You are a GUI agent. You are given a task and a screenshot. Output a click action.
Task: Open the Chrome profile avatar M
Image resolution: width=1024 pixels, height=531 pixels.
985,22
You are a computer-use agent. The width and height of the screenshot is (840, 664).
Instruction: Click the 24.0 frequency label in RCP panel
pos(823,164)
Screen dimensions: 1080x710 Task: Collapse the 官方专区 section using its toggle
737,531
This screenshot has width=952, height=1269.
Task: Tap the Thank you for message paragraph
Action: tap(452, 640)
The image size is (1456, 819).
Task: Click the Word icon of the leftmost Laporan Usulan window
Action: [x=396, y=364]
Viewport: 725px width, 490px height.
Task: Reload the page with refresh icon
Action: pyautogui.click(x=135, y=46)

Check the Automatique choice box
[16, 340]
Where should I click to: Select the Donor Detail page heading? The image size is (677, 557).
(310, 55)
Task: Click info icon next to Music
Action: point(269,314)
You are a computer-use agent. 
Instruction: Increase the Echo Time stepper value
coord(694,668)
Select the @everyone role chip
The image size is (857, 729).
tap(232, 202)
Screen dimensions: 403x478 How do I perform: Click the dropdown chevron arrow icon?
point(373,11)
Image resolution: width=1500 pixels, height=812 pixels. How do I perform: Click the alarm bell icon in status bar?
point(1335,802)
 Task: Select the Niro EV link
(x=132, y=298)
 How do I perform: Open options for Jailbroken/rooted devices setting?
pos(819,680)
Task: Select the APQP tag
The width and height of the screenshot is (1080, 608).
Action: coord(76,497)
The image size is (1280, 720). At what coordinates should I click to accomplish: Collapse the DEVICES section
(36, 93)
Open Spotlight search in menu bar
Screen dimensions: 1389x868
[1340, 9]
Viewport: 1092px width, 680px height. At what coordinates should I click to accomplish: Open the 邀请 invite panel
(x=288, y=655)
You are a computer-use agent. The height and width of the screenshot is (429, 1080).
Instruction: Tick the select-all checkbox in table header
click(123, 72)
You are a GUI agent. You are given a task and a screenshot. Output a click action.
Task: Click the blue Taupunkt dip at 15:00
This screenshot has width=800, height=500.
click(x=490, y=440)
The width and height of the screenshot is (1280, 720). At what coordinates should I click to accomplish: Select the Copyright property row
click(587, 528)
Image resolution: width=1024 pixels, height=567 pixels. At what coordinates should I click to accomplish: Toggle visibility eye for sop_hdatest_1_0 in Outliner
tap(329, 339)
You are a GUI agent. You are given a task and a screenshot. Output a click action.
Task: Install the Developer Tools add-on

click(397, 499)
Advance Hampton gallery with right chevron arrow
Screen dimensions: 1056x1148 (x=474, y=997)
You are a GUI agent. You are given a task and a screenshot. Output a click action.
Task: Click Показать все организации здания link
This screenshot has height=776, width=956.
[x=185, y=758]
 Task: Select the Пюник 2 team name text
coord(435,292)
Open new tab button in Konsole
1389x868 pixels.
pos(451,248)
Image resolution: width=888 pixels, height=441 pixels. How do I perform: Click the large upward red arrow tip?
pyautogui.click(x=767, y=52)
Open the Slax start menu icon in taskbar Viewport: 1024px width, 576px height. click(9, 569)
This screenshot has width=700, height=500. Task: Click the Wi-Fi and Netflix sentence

_ _ _ _ _

**Work to complete**
Please pick out every line above that contains the word "section" and copy each one in full.

**Solution to the exercise**
Screen dimensions: 1080x710 Task: Collapse the 官方专区 section using its toggle
The image size is (1280, 720). At what coordinates should I click to accomplish: Collapse the DEVICES section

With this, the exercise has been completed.